---------- INPUT RECORDS
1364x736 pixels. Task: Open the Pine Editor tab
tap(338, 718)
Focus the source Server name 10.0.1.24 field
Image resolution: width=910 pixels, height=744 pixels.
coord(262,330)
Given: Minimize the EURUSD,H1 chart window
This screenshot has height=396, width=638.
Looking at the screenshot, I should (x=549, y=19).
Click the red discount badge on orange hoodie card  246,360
--------------------
---------- INPUT RECORDS
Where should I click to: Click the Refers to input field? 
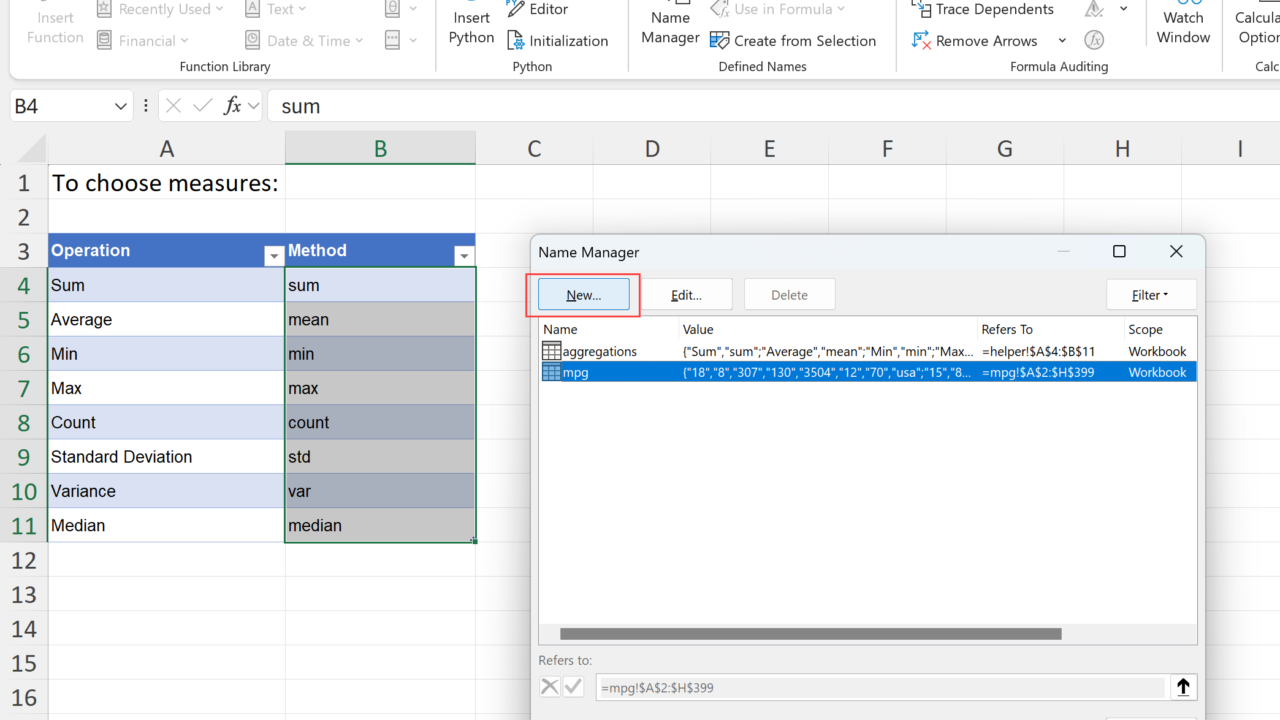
--------------------
= TASK INSTRUCTIONS =
Send back an exact copy of only the lines from the line with "1364x736 pixels. Task: Open" up to and including the line with "Click the red" in the data above.

= RESULT OF THIS EXERCISE =
1364x736 pixels. Task: Open the Pine Editor tab
tap(338, 718)
Focus the source Server name 10.0.1.24 field
Image resolution: width=910 pixels, height=744 pixels.
coord(262,330)
Given: Minimize the EURUSD,H1 chart window
This screenshot has height=396, width=638.
Looking at the screenshot, I should (x=549, y=19).
Click the red discount badge on orange hoodie card  246,360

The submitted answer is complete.